Mais contrairement à ce qu’il aurait pu s’attendre, et comme il en est aussi bien souvent le cas pour chacun d’entre nous, le Seigneur a pour lui un autre projet que le sien. L’Ange du Seigneur lui demande en effet de prendre sous sa protection Marie et l’enfant, comme doit le faire tout époux envers son épouse.
Alors, de nouveau Joseph s’exécute immédiatement. Et par cette obéissance immédiate, tout comme Marie, il offre sa vie au Seigneur et se met aussitôt au service de son dessein de Salut. Joseph a bien été choisi par le Seigneur pour assurer une présence sponsale auprès de Marie et une présence paternelle auprès de Jésus. C’est par lui que Jésus sera reconnu comme appartenant à la descendance de David : « Joseph, fils de David » l’interpelle l’Ange. Et c’est lui qui Lui donnera son nom : « Tu lui donneras le nom de Jésus, c’est-à-dire ‘le-Seigneur-sauve’ ».
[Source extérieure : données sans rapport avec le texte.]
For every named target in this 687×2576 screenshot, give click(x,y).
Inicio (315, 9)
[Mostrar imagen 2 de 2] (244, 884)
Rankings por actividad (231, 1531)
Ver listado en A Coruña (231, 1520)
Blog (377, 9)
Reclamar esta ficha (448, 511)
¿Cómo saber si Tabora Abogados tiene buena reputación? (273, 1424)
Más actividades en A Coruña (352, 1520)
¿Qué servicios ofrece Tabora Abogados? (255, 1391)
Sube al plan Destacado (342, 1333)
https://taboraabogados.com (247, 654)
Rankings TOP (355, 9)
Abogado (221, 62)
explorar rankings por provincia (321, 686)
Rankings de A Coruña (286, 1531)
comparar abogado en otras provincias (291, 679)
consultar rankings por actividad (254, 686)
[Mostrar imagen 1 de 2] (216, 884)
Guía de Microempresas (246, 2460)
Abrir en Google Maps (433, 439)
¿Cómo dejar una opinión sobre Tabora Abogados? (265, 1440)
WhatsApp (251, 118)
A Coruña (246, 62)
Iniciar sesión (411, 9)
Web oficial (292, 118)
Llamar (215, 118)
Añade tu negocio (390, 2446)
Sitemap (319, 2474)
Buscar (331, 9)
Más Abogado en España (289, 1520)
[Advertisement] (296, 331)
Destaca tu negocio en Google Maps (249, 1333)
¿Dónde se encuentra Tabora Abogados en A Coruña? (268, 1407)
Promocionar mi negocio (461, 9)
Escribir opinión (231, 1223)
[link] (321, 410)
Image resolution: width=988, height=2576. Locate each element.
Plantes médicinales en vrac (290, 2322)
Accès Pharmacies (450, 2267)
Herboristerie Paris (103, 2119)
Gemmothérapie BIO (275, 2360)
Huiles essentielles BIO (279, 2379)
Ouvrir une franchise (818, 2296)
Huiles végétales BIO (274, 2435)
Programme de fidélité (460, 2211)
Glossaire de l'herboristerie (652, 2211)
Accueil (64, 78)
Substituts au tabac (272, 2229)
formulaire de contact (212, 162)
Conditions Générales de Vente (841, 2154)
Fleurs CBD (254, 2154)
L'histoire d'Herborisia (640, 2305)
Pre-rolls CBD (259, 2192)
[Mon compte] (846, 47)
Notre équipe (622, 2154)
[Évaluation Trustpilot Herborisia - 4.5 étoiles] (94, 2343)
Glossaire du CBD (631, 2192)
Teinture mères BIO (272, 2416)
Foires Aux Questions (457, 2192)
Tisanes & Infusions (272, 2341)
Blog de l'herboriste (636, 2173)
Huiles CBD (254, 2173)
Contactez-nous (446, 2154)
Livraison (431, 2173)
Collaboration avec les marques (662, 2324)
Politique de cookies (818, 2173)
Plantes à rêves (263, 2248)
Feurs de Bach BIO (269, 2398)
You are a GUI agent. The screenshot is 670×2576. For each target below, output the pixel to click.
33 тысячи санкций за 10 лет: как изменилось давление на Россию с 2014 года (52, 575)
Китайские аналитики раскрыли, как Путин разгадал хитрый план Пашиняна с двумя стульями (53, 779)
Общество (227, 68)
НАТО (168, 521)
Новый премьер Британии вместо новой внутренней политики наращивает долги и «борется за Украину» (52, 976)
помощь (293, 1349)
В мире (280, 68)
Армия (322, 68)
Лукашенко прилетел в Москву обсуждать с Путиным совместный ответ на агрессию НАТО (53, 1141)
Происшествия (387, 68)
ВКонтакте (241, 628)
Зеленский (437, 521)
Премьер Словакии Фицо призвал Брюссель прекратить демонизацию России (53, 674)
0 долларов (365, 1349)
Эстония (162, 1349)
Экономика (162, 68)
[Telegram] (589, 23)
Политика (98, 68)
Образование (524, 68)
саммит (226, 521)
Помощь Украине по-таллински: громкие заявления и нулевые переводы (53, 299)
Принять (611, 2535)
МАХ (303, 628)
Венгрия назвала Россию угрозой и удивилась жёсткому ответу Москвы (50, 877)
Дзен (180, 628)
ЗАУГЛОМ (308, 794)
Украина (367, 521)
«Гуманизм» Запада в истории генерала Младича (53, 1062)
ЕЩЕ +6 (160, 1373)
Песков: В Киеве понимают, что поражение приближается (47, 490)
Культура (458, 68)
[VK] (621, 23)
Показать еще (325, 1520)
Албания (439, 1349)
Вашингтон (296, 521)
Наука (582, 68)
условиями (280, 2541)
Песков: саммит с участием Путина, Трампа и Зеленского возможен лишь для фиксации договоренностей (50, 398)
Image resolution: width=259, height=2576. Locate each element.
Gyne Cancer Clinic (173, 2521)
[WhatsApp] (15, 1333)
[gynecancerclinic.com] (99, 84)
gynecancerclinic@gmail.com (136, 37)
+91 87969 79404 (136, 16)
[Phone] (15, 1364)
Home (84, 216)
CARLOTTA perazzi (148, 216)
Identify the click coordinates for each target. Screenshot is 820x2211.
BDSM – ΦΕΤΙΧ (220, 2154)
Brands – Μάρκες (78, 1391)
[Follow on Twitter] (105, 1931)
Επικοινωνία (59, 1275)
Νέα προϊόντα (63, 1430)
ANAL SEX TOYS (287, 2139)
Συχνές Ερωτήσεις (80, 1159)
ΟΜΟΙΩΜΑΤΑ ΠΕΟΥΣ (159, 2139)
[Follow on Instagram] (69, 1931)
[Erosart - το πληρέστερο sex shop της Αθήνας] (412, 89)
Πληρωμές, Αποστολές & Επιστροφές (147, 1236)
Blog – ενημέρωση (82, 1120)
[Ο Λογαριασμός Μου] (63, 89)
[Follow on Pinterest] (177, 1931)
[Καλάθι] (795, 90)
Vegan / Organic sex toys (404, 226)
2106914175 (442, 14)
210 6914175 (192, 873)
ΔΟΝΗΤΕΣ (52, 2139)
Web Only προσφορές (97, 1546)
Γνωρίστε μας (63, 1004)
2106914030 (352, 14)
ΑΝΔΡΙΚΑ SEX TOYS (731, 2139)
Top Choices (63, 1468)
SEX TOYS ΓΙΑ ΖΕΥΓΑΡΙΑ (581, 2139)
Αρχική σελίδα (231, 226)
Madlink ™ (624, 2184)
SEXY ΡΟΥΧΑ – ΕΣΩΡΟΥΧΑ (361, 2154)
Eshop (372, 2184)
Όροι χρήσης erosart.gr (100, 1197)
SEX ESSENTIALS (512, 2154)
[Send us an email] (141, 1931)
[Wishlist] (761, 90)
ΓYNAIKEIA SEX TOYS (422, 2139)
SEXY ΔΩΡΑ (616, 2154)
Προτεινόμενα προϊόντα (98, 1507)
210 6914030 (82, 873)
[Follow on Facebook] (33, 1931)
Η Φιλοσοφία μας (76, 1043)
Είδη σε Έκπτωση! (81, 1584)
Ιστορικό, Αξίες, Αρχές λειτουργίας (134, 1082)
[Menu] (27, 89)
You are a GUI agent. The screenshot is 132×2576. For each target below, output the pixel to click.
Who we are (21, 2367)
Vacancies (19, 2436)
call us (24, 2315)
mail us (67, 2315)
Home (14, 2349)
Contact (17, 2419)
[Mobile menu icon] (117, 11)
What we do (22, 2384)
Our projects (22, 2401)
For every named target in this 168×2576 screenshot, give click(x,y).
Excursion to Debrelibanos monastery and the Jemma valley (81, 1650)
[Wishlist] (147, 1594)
Joseph a su faire preuve d’humilité et d’une fidèle obéissance à la foi. Il a su accueillir la mission reçue du Seigneur. Il a accepté d’être conduit pas à pas dans un mystère qui le dépasse. Au sein de la Sainte Famille, il s’est fait le serviteur en y apportant sa complémentarité et ses talents propres afin d’entrer avec Jésus et Marie, par un soutien mutuel, dans le dessein bienveillant de Dieu le Père. Et ce sont ces attitudes que nous devrons avoir lorsque nous nous approcherons de la crèche pour nous offrir à Jésus.
En fin de compte, même si la mission de Joseph a été d’une importance capitale dans l’œuvre du Salut, il n’a rien fait d’extraordinaire, à part de vivre pleinement et fidèlement son rôle d’époux et de père, fidèle au dessein du Seigneur. Mais par sa foi et son humilité, il a permis au Seigneur, d’être présent avec nous dans tous les aspects les plus ordinaires de la vie humaine. Qu’il nous aide et nous apprenne à remplir notre quotidien ordinaire d’extraordinaire, c’est-à-dire de l’Emmanuel, Dieu-avec-nous.